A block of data
◆ ◆ ◆ ◆
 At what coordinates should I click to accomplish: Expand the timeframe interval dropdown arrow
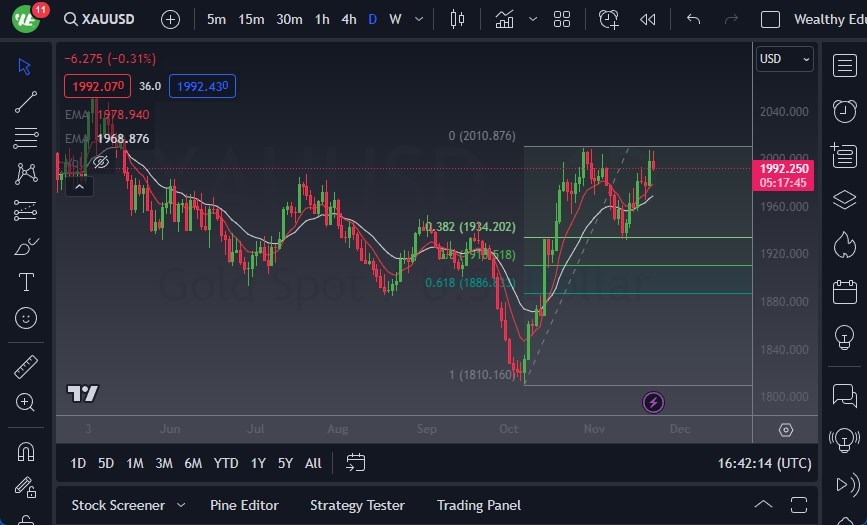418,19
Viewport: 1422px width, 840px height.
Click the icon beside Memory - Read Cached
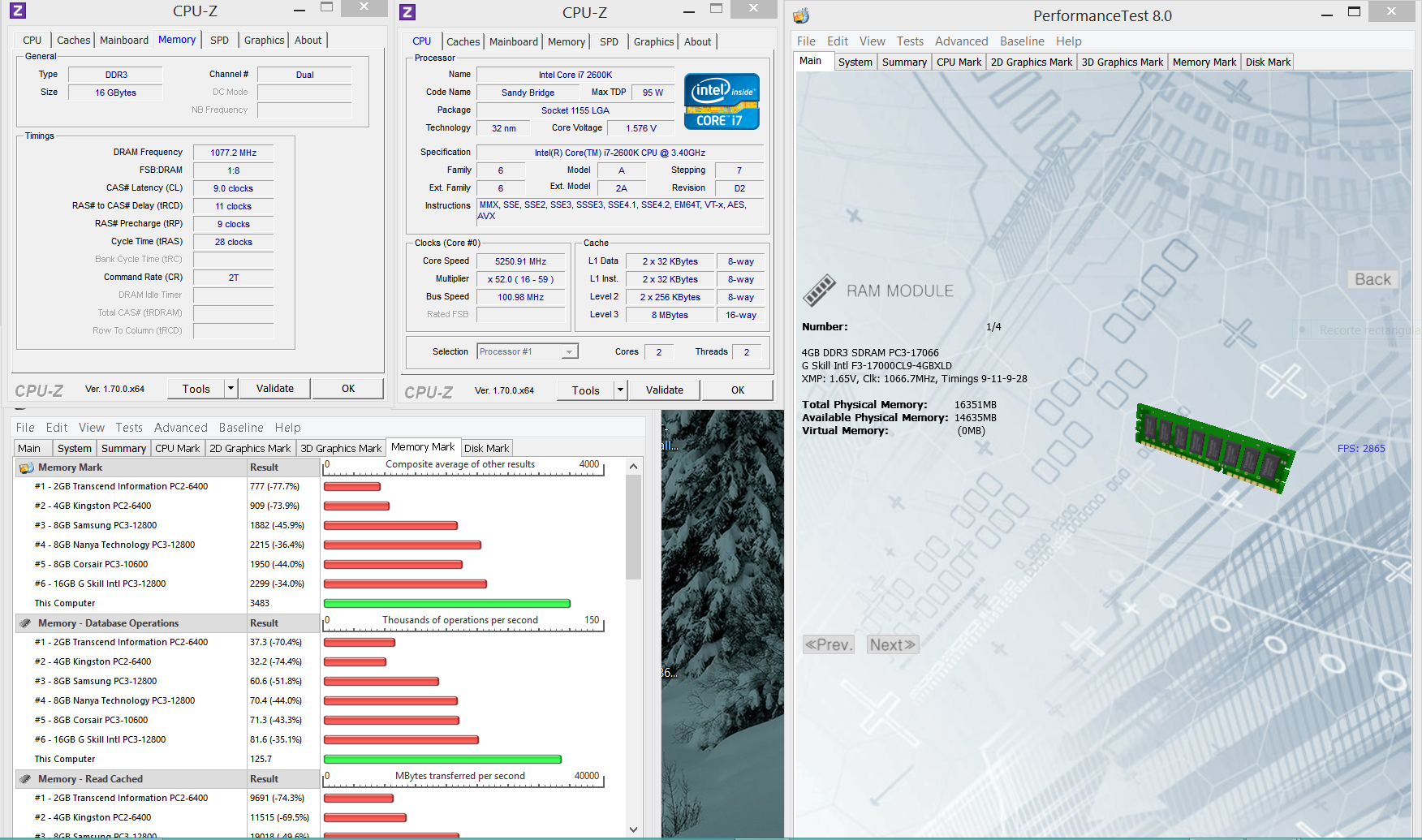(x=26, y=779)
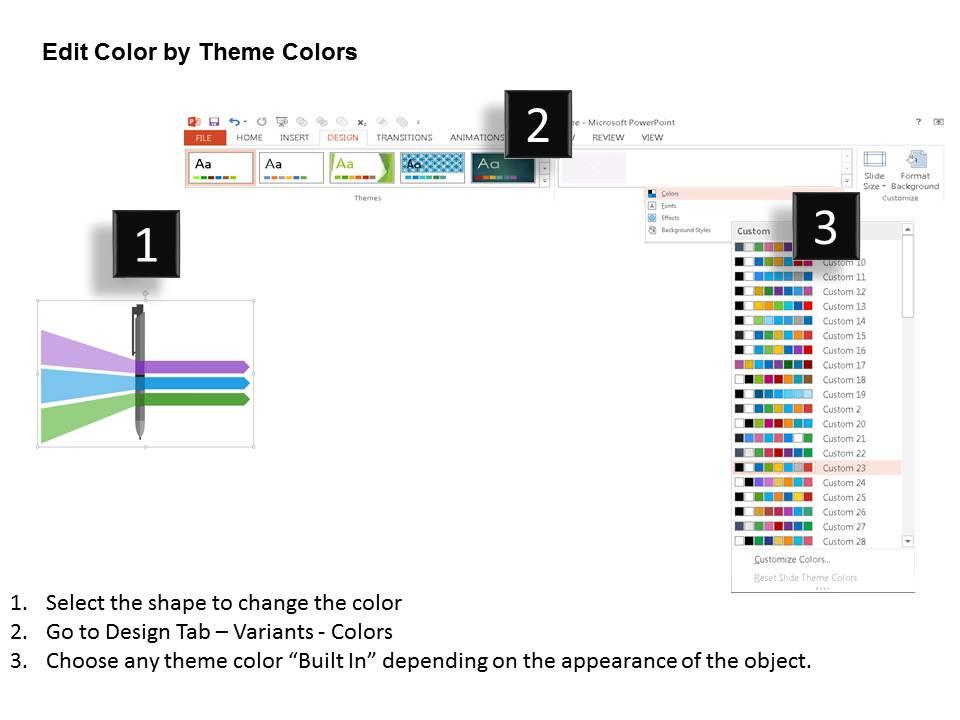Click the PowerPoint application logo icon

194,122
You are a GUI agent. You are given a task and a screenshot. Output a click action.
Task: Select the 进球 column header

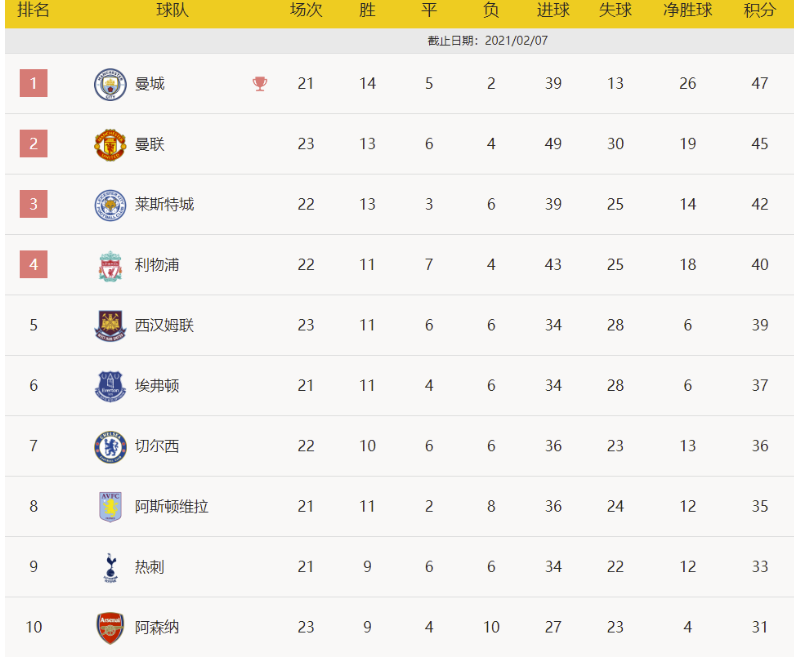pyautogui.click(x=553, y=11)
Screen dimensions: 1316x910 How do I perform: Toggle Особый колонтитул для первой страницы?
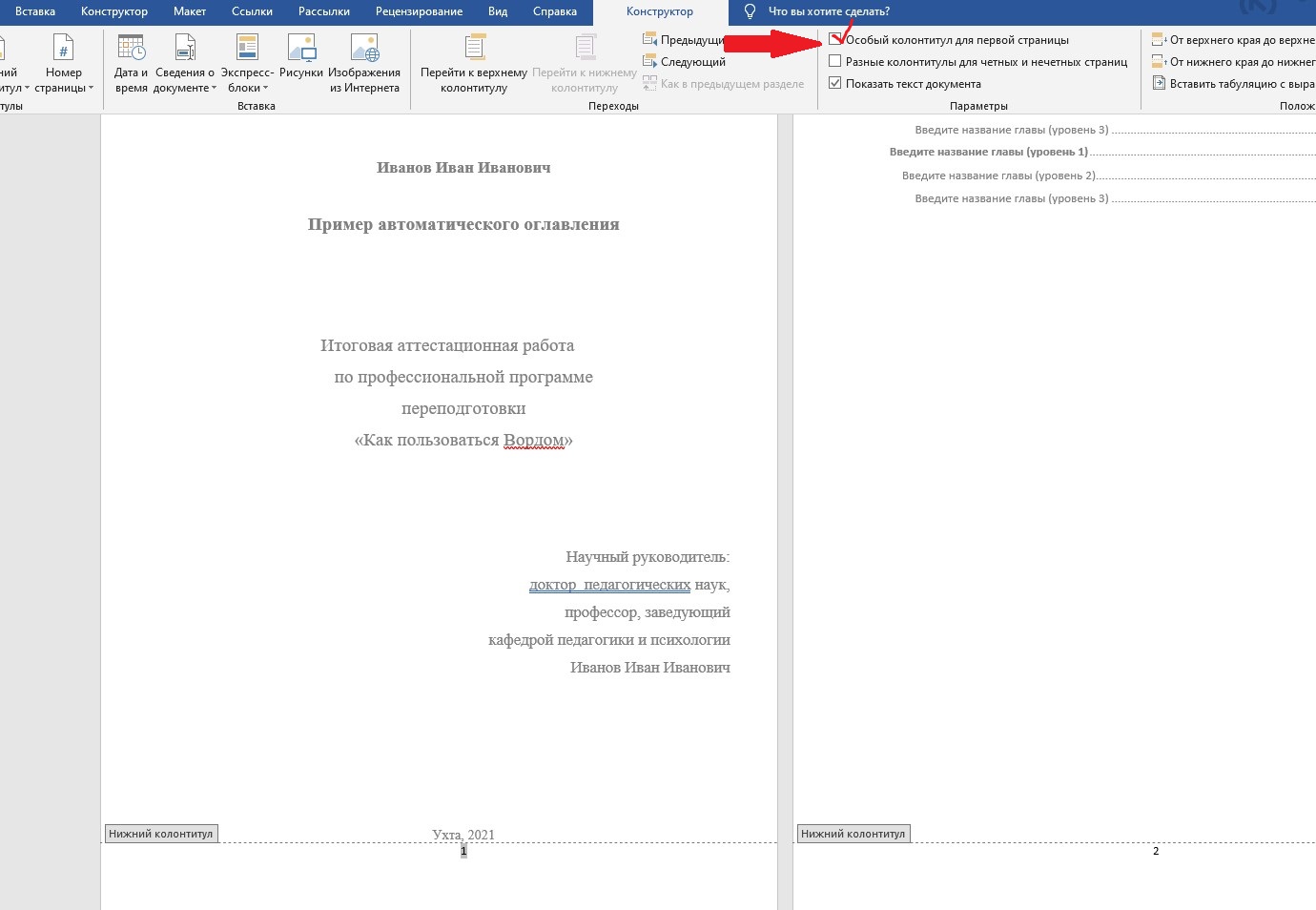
◆ ◆ ◆ ◆
** Work required **
Express the lines of the material above as a numbered list, skipping blank lines and leaving the pictures out.

** Finished answer **
1.  At what coordinates should I click to accomplish: Expand the timeframe interval dropdown arrow
2. 418,19
3. Viewport: 1422px width, 840px height.
4. Click the icon beside Memory - Read Cached
5. (x=26, y=779)
6. Click the PowerPoint application logo icon
7. 194,122
8. You are a GUI agent. You are given a task and a screenshot. Output a click action.
9. Task: Select the 进球 column header
10. pyautogui.click(x=553, y=11)
11. Screen dimensions: 1316x910 How do I perform: Toggle Особый колонтитул для первой страницы?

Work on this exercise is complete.